Tebtunis (Umm El-Burigat)

The Lions

Um El Burigat (Place of the Towerlets) is located 30 km from Fayoum city on the southern edge of the province. It is accessible by a track from the road to Wadi El Rayan off Misr – Assiut highway, near the Sugar Factory, Qasr El Basel village.

Houses Ruins

Tebtunis was Founded in the 22 Dynasty of the late period (1085-332BC) , it was inhabited also by Greek and Roman settlers and  the  ruins  are  from  the  period  of the  Ptolemaic  rulers  to  the Romans, from the 4th century BCE until the 3rd or the 4th century CE and continuously inhabited into the Islamic times.
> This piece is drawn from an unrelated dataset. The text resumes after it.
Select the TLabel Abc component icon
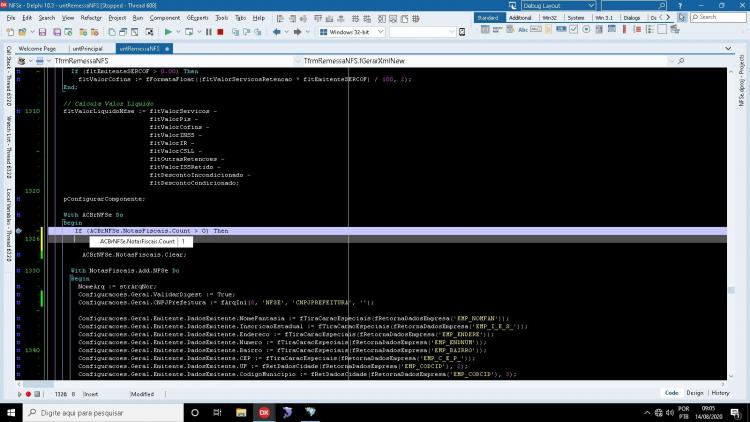 [x=523, y=30]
The village was also the site for the find of a valuable temple library with numerous literary, medical and administrative documents as well as religious texts. Through these texts which were written in Demotic, Latin, or Greek archaeologists have been able to piece together the history of the Fayoum Oasis. These Papyri were discovered in the 20th century ( 1899/1900 CE) at the site. The excavation mission to Tebtunis, that was led by the English papyrologists Bernard P. Grenfell and Arthur S. Hunt, was financed for the University of California by Phoebe Apperson Hearst. More than 26,000 papyri, written in Greek and Demotic scripts, as well as some small artifacts are now kept at the Center for Tebtunis Papyri, University of California.

At the site, there is a small temple dedicated to a local variation of Sobek, Soknebtynis, and a stone-paved processional way leading to the temple. The processional way is protected by two lion statues made from limestone.

Heart shaped column

There  is  little  left  of  the  temple  complex,  but  a  paved  path  leads  through the ruins of the ancient city.  There is also a crocodile cemetery, where more than 1000 mummified crocodiles, sarcophagi and a bath house were found in 1900.